(EXCERPT PROVIDED)
Barbara K. Buchner is an Austrian economist, with a doctorate in economics from the University of Graz. She specializes in climate finance, and is the global managing director and the executive director for the climate finance division of the Climate Policy Initiative. In 2014, the International Council for Science listed her on its Road to Paris website among twenty women influential in climate change.

==Education==
Buchner grew up in Austria. She earned a master's degree in economics in 1999 from the economics/Environmental Sciences Joint Program run by the University of Graz and Graz University of Technology. She completed a PhD degree in economics at the University of Graz in 2003 with the dissertation Incentives in the Transition to Sustainable Structures: The Case of Climate Change Control.

(WHAT IS EXPECTED) Using the text about Barbara K. Buchner, decide whether each statement agrees with it, answering yes or no and quoting the deciding words. 1. Buchner received her master's degree in economics in 1999. 2. Buchner's PhD was awarded by Graz University of Technology. 3. In 2014 the International Council for Science named Buchner among twenty women influential in climate change.

(DATA EXCERPT)
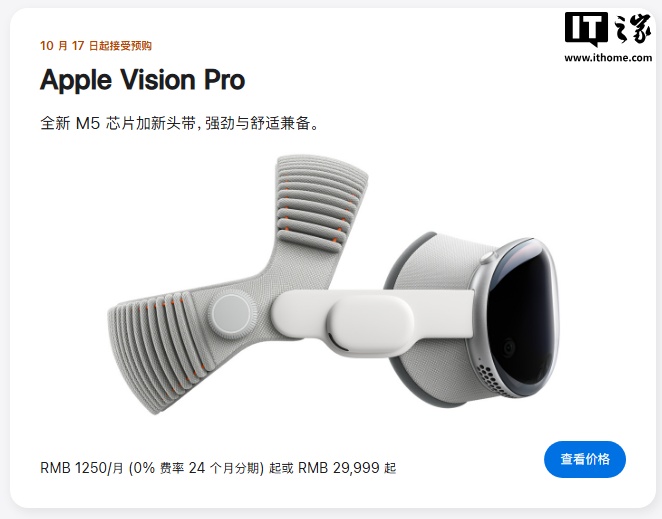This screenshot has height=519, width=662.
Task: Open the www.ithome.com link
Action: [608, 58]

(RESPONSE FOR THIS EXERCISE)
1. Yes: "She earned a master's degree in economics in 1999"
2. No: "She completed a PhD degree in economics at the University of Graz in 2003"
3. Yes: "In 2014, the International Council for Science listed her on its Road to Paris website among twenty women influential in climate change."